WSJ correspondent Evan Gershkovich appears inside a defendant cage as he attends an appeal hearing Tuesday. Gershkovich's appeal against the extension of his arrest term on espionage charges at the Moscow City Court in Moscow, Russia, was turned away without a ruling. He will remain jailed at least through November. Photo by Yuri Kochetkov/EPA-EFE
Sept. 19 (UPI) -- Wall Street Journal reporter Evan Gershkovich will remain behind bars in Russia after a Moscow court on Tuesday refused to hear an appeal over his pre-trial detention.
Gershkovich appeared inside a defendant cage at Moscow City Court's closed-door hearing, where he appealed the court's August decision to extend his pretrial detention for a second time. He was turned away without a ruling and will remain in jail at least through Nov. 30.
"The Moscow City Court considered the lawyers' complaint in a closed court session and decided to remove the material regarding E. Gershkovich from appeal consideration, and send the material to the Lefortovo District Court of Moscow to eliminate the circumstances impeding the consideration of the criminal case in the appellate court," the court said in a statement Tuesday.
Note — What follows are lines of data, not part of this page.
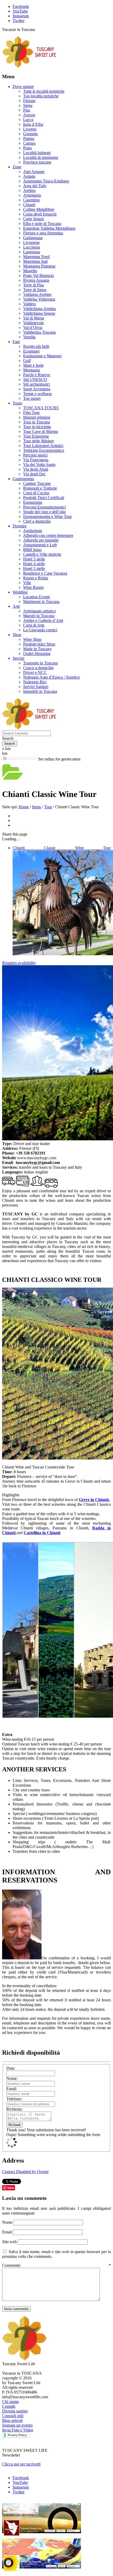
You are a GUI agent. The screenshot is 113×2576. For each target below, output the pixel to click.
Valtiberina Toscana (39, 332)
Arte (16, 606)
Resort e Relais (35, 578)
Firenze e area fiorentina (43, 233)
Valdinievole (33, 323)
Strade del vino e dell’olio (44, 512)
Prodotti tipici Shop (39, 644)
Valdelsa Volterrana (39, 299)
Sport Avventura (36, 389)
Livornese (31, 242)
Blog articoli (12, 2420)
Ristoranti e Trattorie (40, 488)
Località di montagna (40, 157)
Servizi (18, 658)
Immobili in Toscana (40, 691)
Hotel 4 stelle (34, 564)
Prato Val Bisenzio (38, 275)
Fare (16, 341)
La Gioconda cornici (40, 630)
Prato (27, 148)
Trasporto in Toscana (40, 663)
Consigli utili (12, 2416)
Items (36, 807)
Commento (56, 2265)
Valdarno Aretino (37, 294)
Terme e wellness (37, 393)
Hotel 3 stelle (34, 568)
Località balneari (37, 152)
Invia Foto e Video (17, 2430)
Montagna (31, 370)
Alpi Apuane (33, 171)
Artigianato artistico (39, 611)
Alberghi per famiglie (41, 540)
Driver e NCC (35, 672)
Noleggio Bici (35, 682)
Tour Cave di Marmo (40, 431)
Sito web (9, 2241)
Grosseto (30, 134)
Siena (27, 105)
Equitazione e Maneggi (42, 356)
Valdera (29, 304)
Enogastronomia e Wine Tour (47, 516)
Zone (17, 167)
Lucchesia (31, 247)
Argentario (32, 195)
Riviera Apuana (36, 280)
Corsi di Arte (33, 625)
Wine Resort (33, 587)
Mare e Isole (33, 365)
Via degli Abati (35, 469)
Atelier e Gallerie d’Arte (43, 620)
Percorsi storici (35, 455)
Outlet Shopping (36, 653)
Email (7, 2232)
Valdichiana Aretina (39, 308)
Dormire (20, 526)
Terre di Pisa (33, 285)
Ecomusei (31, 351)
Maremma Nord (36, 256)
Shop (17, 634)
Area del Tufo (34, 185)
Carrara (29, 143)
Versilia (29, 337)
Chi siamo (10, 2401)
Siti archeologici (36, 384)
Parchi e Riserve (36, 375)
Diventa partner (15, 2411)
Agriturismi (32, 530)
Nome (7, 2222)
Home (24, 807)
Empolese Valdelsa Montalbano (49, 228)
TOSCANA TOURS (41, 408)
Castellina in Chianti (42, 1532)
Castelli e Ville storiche (42, 554)
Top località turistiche (41, 96)
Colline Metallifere (38, 209)
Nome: (12, 2078)
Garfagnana (33, 237)
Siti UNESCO (35, 379)
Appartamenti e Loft (40, 545)
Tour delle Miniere (38, 441)
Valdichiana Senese (39, 313)
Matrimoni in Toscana (41, 601)
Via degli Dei (34, 474)
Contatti (8, 2406)
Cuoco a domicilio (38, 667)
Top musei (31, 398)
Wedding (20, 592)
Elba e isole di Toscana (42, 223)
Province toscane (37, 162)
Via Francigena (35, 460)
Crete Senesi (33, 219)
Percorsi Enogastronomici (44, 507)
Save (10, 2188)
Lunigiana (31, 252)
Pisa (26, 110)
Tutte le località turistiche (43, 91)
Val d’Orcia (32, 327)
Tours (17, 403)
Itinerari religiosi (36, 417)
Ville (27, 582)
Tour (48, 807)
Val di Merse (33, 318)
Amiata (29, 176)
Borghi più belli (36, 346)
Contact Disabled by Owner (25, 2171)
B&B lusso (32, 549)
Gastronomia (23, 478)
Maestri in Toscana (38, 615)
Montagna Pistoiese (39, 266)
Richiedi (14, 2125)
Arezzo (29, 115)
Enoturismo (32, 502)
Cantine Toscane (37, 483)
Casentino (31, 200)
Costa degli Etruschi (39, 214)
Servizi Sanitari (35, 686)
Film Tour (31, 412)
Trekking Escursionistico (43, 450)
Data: (10, 2068)
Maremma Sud (35, 261)
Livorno (30, 129)
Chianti (29, 204)
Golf (27, 360)
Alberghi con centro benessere (48, 535)
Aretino (29, 190)
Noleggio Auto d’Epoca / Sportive (51, 677)
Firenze (29, 100)
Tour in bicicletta (37, 426)
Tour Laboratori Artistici (43, 445)
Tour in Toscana (36, 422)
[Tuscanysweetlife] (29, 66)
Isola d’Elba (33, 124)
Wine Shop (32, 639)
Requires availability (19, 963)
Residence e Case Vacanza (45, 573)
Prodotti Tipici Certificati (43, 497)
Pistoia (28, 138)
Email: (11, 2088)
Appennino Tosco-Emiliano (46, 181)
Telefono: (14, 2099)
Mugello (30, 271)
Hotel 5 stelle (34, 559)
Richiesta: (14, 2109)
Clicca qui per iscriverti (21, 2464)
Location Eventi (36, 597)
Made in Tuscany (37, 649)
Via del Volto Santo (39, 464)
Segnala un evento (17, 2425)
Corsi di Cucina (36, 493)
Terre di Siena (34, 289)
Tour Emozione (36, 436)
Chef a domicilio (37, 521)
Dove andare (23, 86)
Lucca (28, 119)
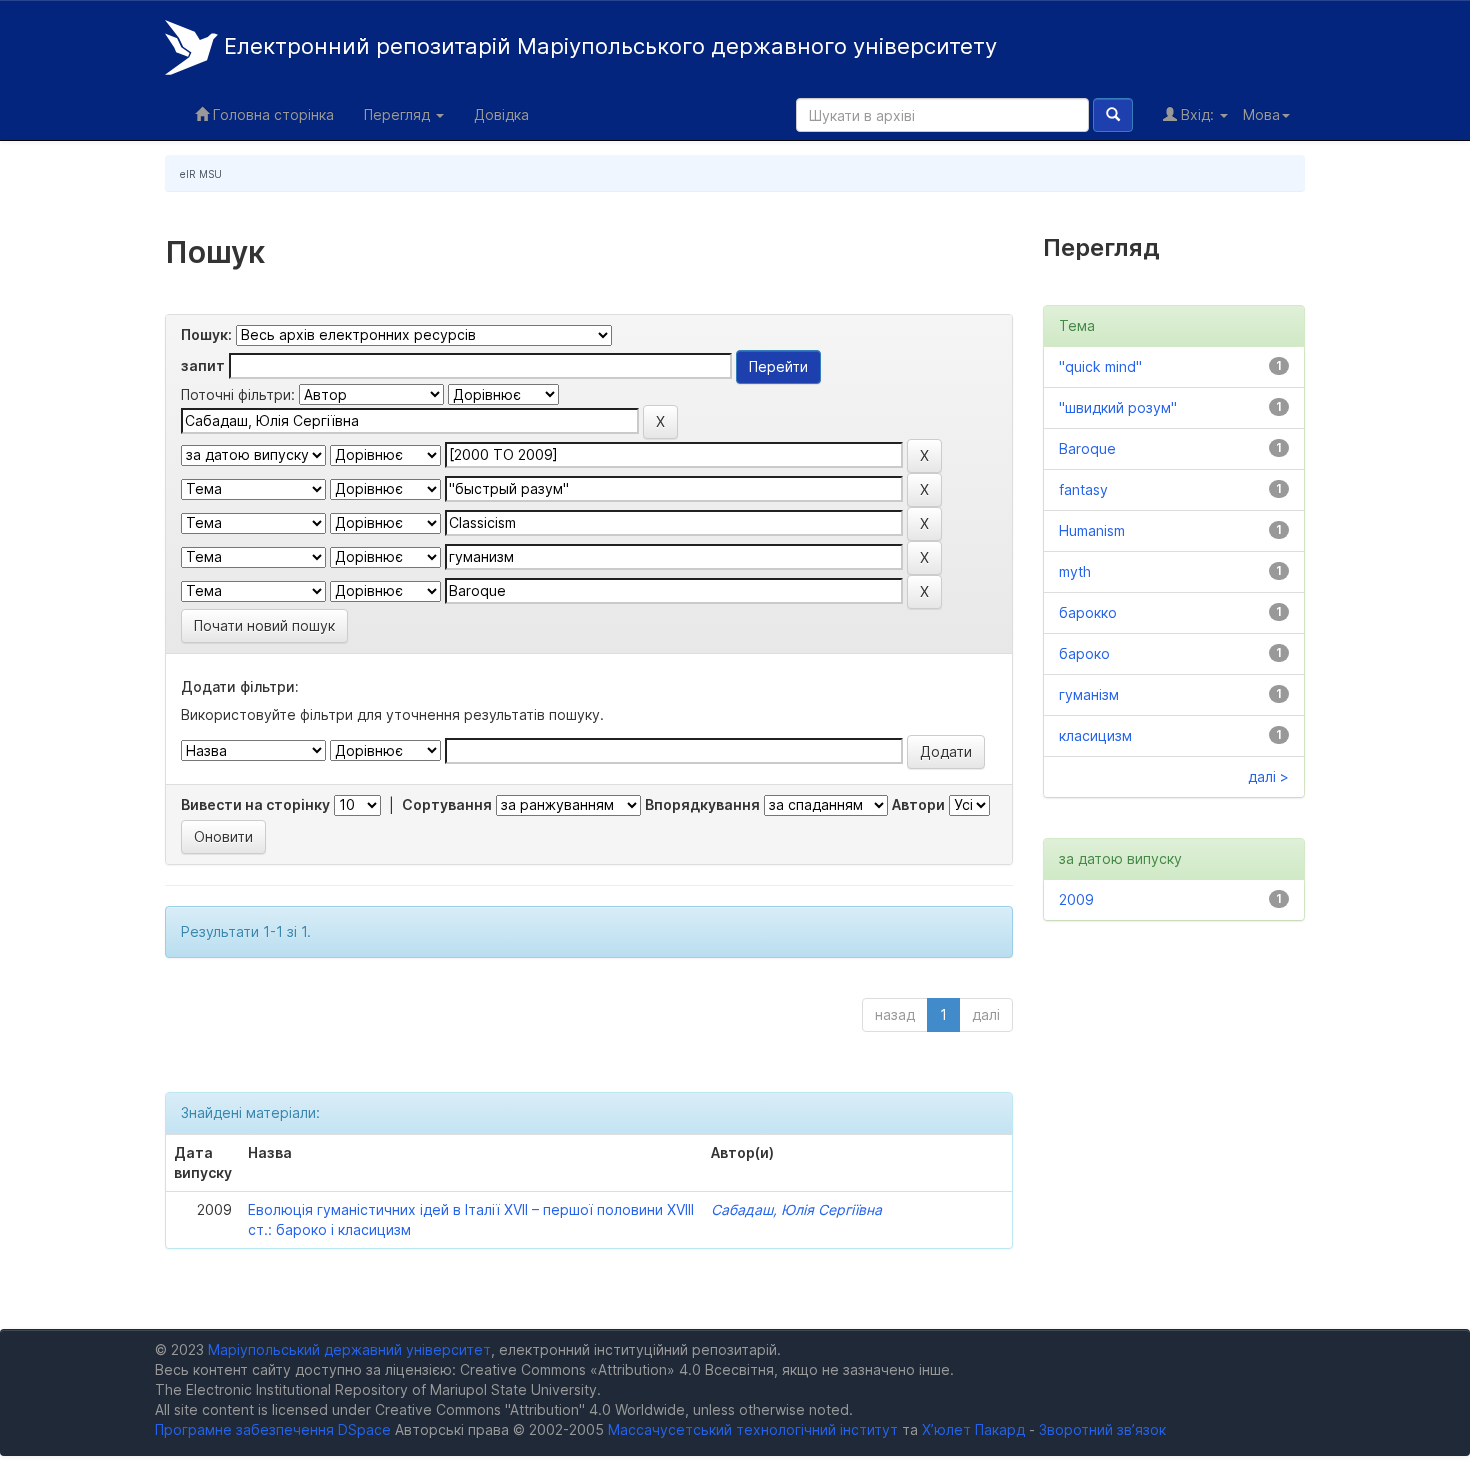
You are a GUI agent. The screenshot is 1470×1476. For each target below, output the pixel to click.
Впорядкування (702, 804)
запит (203, 365)
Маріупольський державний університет (349, 1349)
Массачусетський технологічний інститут (753, 1429)
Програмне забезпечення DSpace (273, 1429)
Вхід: (1197, 114)
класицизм (1095, 735)
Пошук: (206, 334)
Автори (918, 804)
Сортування (447, 804)
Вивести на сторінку (255, 804)
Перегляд (399, 114)
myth (1075, 571)
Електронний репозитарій (607, 46)
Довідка (501, 114)
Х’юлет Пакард (973, 1429)
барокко (1088, 612)
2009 (1076, 899)
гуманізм (1089, 694)
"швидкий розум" (1118, 407)
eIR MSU (201, 174)
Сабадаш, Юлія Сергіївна (796, 1209)
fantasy (1083, 489)
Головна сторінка (271, 114)
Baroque (1087, 448)
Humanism (1092, 530)
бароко (1084, 653)
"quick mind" (1100, 366)
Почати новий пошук (264, 625)
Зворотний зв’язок (1102, 1429)
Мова (1261, 114)
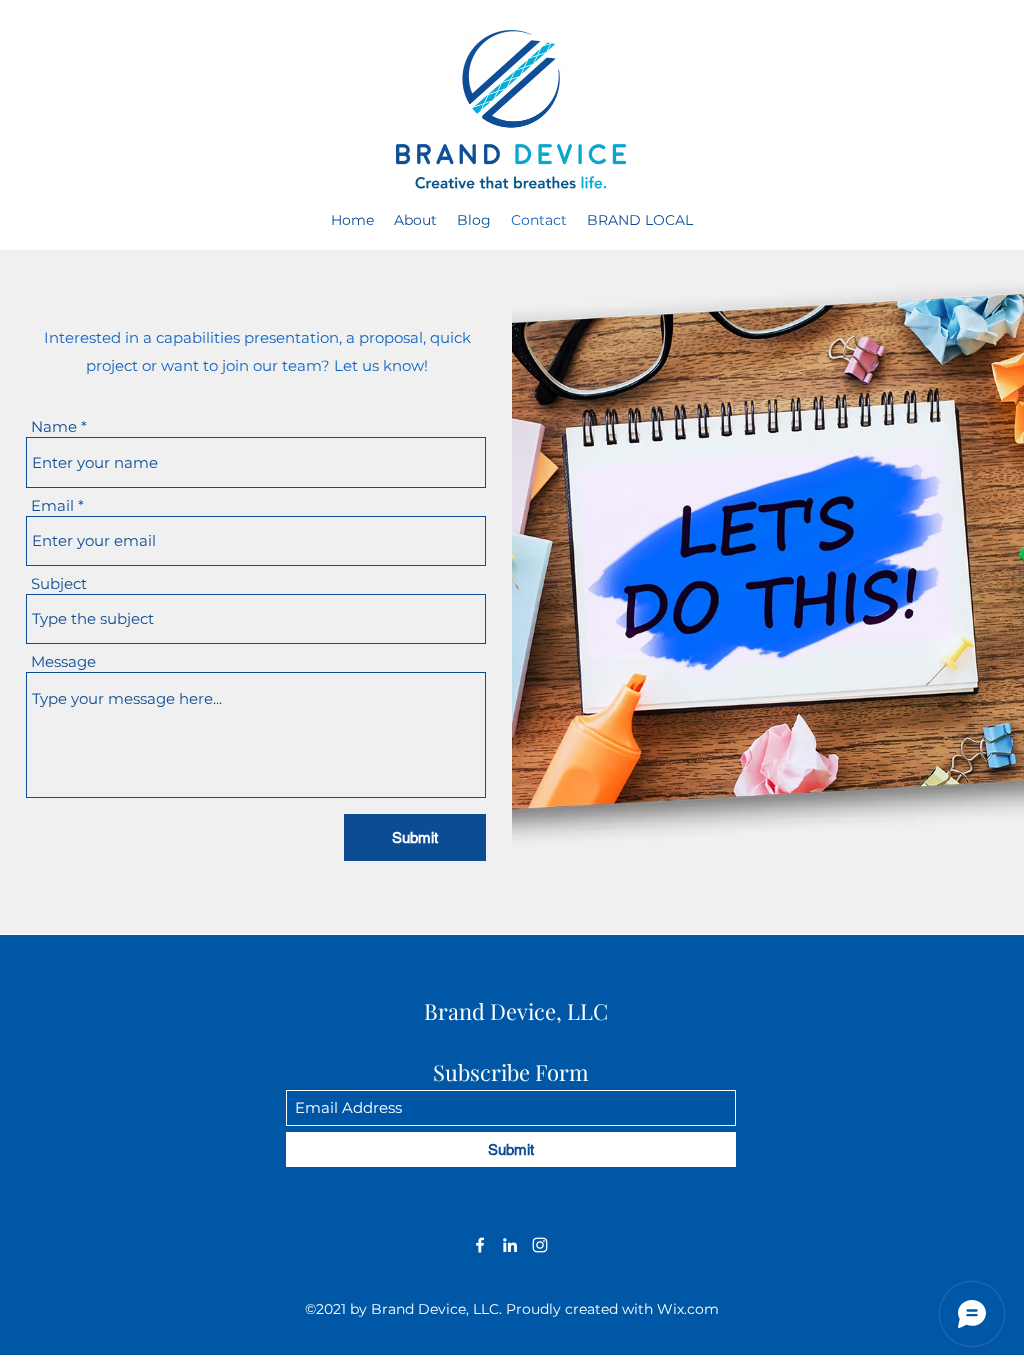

Gershkovich has seen his pre-trial detention extended twice, once in May and again in August, since his arrest on March 29 by Russia's Federal Security Service on espionage charges while reporting in Yekaterinburg, Russia.
Gershkovich, the Wall Street Journal and the United States have denied the charges against him. If convicted, the journalist faces up to 20 years in prison.
"The U.S. position remains unwavering. The charges against Evan are baseless," Lynne Tracy, the U.S. Ambassador to the Russian Federation, told reporters outside the Moscow courthouse Tuesday. "The Russian government locked up Evan for simply doing his job. Journalism is not a crime."
"Although we could not speak with Evan in the courtroom today, I was able to visit him at the Lefortovo prison last week. Evan is fully aware of the gravity of his situation, yet he remains remarkably strong," Tracy added.
Last week, Gershkovich's parents delivered a petition to the United Nations, urging world leaders to push for his immediate release. The family of Paul Whelan, who is serving a 16-year sentence on espionage charges at the IK17 penal colony in the Republic of Moldavia, have also kept up pressure on U.S. diplomats to negotiate a release for the former Marine.
"The plight of U.S. citizens wrongfully detained in Russia remains a top priority for me, my team at the embassy and the entire U.S. government," Tracy said.
"It is unacceptable that Evan Gershkovich and Paul Whelan still languish in Russian prisons on charges that are baseless. The United States will not rest until Evan and Paul are safely at home."